Speziell der HPV-Impfstoff: „Bei der Impfung ist es durch die Dominanz von Covid zu einem Rückgang gekommen“, so Stary. Und das, obwohl es sich um einen sehr sicheren Impfstoff handelt, „der auch extrem effizient ist in einer prophylaktischen Situation. Also wenn es zum Beispiel zu genitalen Warzen oder anderen Veränderungen gekommen ist, dann ist die Wirkung nicht mehr gegeben. Es muss also in einem prophylaktischen Setting eingesetzt werden. Das ist generell die Hoffnung bei verschiedenen Erregern. Bei Chlamydien gibt es Studien genauso wie auch bei Gonorrhoe.“ Es gibt weltweit viele Bemühungen, Impfungen zu etablieren.

Eine unbehandelte Geschlechtskrankheit kann tiefgreifenden Einfluss auf die sexuelle und reproduktive Gesundheit haben und zu Langzeitproblemen und Schwierigkeiten führen, wie zum Beispiel:

  • Herpes und Syphilis können das Risiko einer HIV-Infektion um das Dreifache oder mehr erhöhen.
  • Eine Infektion mit Humanen Papillomviren (HPV) kann Gebärmutterhalskrebs verursachen.
  • Gonorrhoe (Tripper) und Chlamydien sind Hauptursachen für Unterleibsentzündungen und Unfruchtbarkeit bei Frauen.
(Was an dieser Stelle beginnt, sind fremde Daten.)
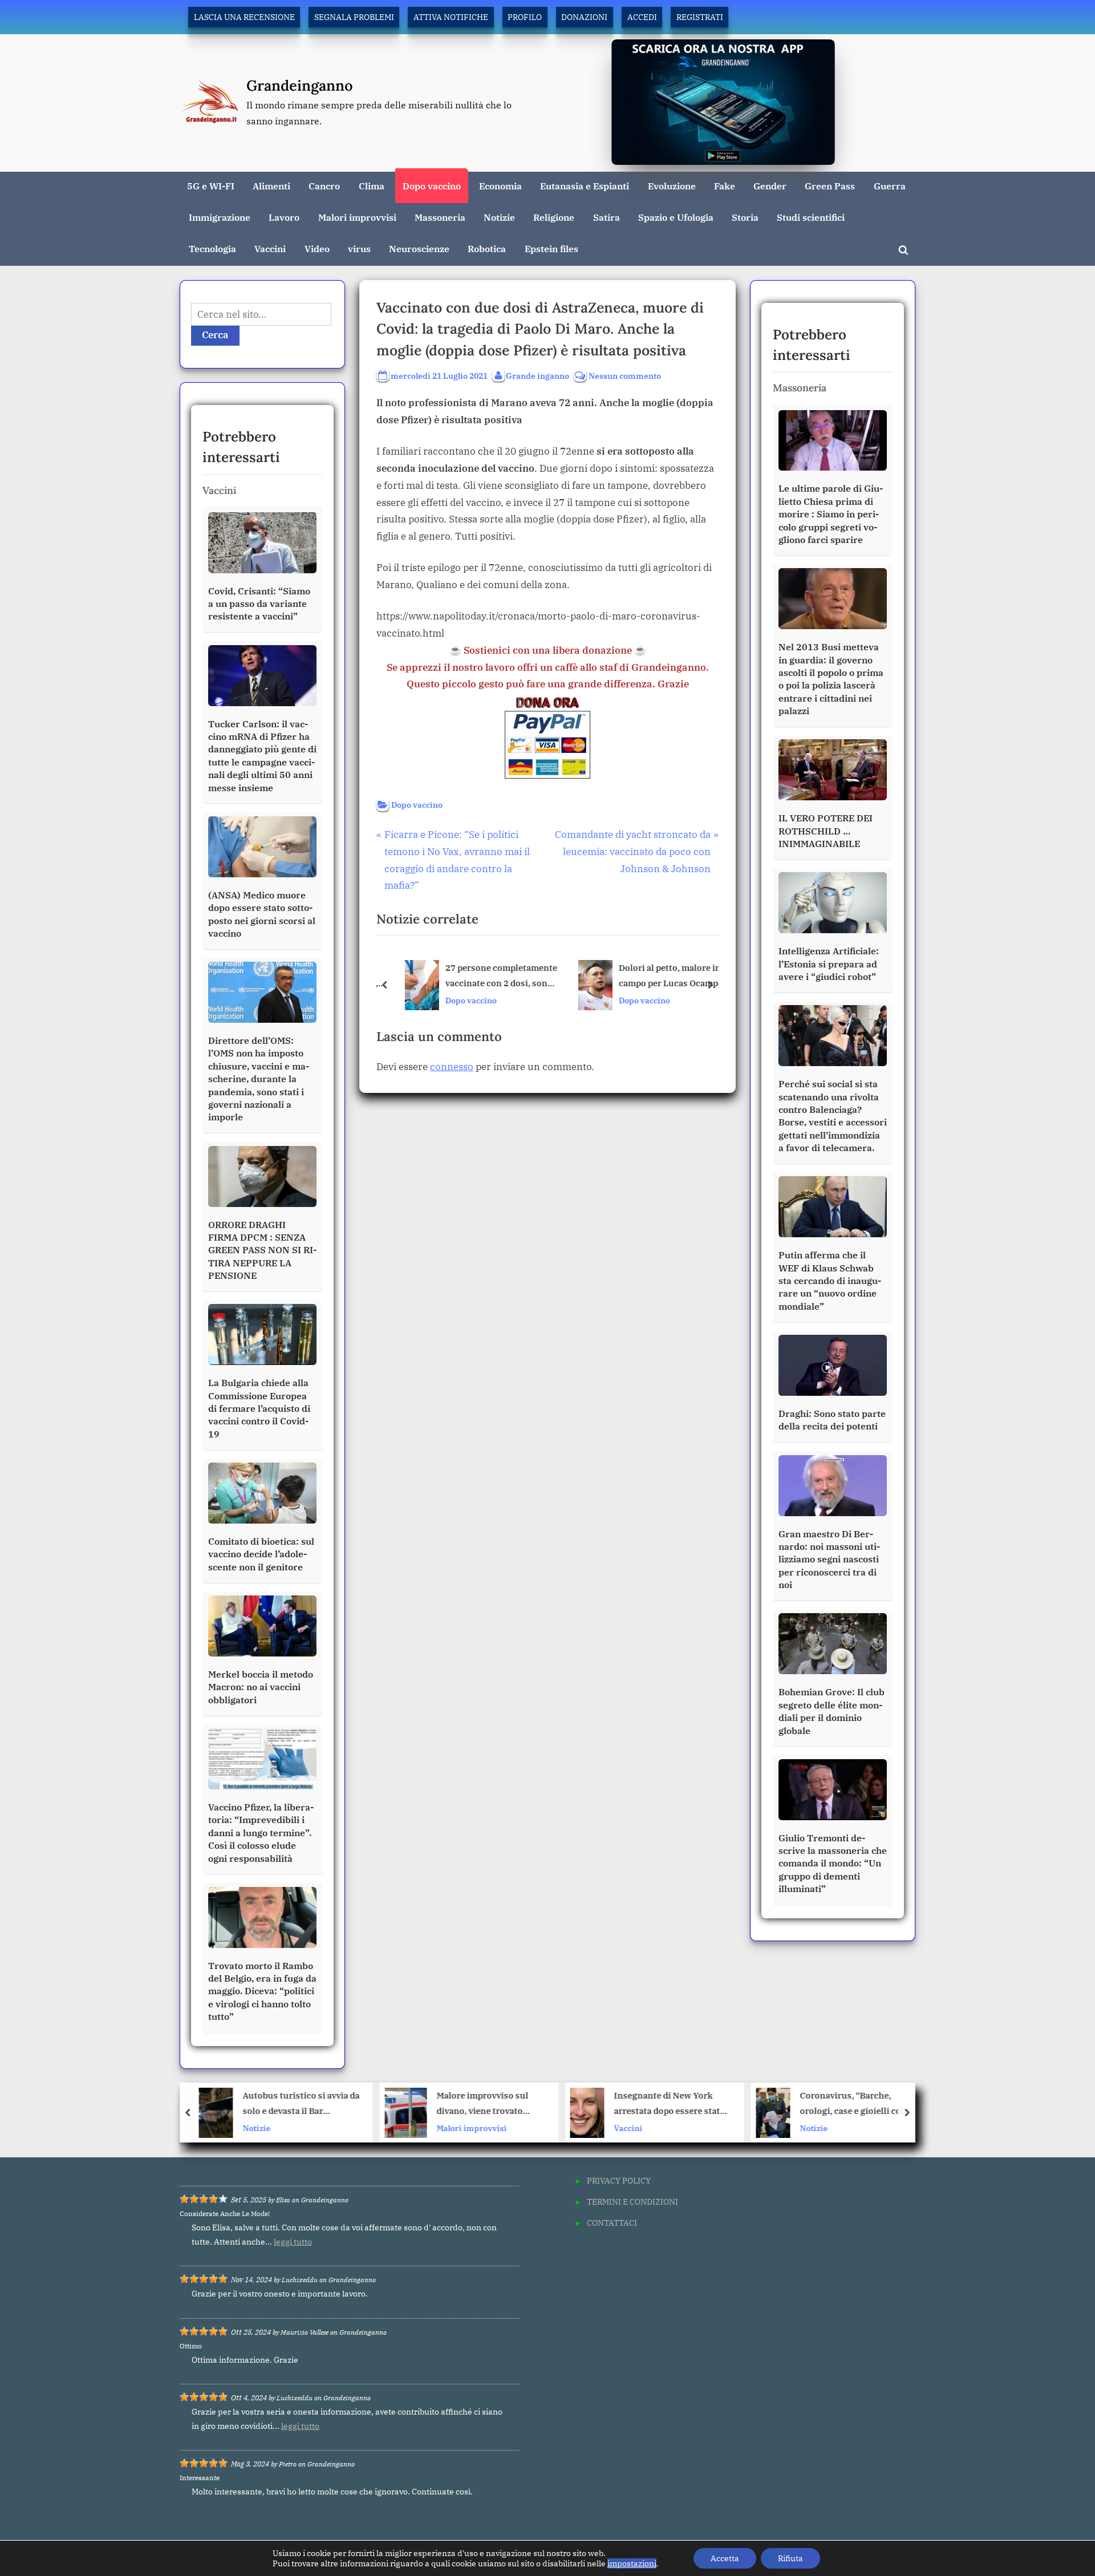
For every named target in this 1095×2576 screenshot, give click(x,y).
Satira (606, 217)
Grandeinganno (299, 85)
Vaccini (270, 248)
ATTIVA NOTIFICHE (450, 16)
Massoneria (440, 217)
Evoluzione (672, 186)
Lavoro (284, 217)
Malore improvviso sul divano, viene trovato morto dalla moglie (297, 2104)
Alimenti (271, 186)
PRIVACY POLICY (619, 2180)
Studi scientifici (811, 217)
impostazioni (631, 2563)
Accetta (725, 2558)
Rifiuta (790, 2558)
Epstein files (551, 248)
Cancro (324, 186)
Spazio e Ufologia (675, 217)
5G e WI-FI (210, 186)
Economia (500, 186)
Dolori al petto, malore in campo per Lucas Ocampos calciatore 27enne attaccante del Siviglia (664, 976)
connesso (451, 1066)
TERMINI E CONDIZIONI (632, 2201)
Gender (769, 186)
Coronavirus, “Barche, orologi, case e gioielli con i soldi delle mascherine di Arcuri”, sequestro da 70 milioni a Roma (669, 2104)
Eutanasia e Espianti (584, 186)
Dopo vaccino (432, 186)
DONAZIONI (584, 16)
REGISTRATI (699, 16)
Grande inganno (537, 375)
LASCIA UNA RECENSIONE (244, 16)
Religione (553, 217)
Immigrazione (219, 217)
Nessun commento (625, 376)
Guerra (890, 186)
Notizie (499, 217)
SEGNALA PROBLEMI (354, 16)
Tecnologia (212, 248)
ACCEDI (642, 16)
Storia (745, 217)
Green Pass (830, 186)
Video (317, 248)
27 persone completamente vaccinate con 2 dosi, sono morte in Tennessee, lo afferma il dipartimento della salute (492, 976)
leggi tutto (293, 2242)
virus (359, 248)
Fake (724, 186)
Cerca (215, 335)
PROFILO (525, 16)
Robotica (487, 248)
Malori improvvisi (357, 217)
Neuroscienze (419, 248)
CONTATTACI (612, 2222)
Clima (371, 186)
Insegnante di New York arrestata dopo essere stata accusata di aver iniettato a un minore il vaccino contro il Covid (486, 2104)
Auch ektope Schwangerschaften (z.B. Eileiterschwangerschaften) sind eine mögliche Folge.
  • Wenn Syphilis-Erreger das zentrale Nervensystem befallen, können Spätschäden in Form von Lähmungen auftreten.

Die Neuinfektionen sind generell steigend

Aus diesem Grund sind Impfungen von großer Bedeutung, um tatsächlich einen Rückgang an STDs zu bewirken. So gibt es auch ein vielversprechendes neues Konzept, entwickelt von einem Forscherteam der Harvard-Universität unter der Leitung von Georg Stary. Ihnen gelang es erstmals, das Immunsystem so anzuregen, dass es sich effektiv gegen Chlamydien-Bakterien zur Wehr setzt. Eine Impfung gegen Chlamydien-Infektion ist also in Sicht. Generell ist auf dem Gebiet der Impfstoff-Forschung zurzeit viel in Bewegung. So wurden im Sommer die ersten Tests für einen mRNA-basierten Impfstoff gegen HIV gestartet.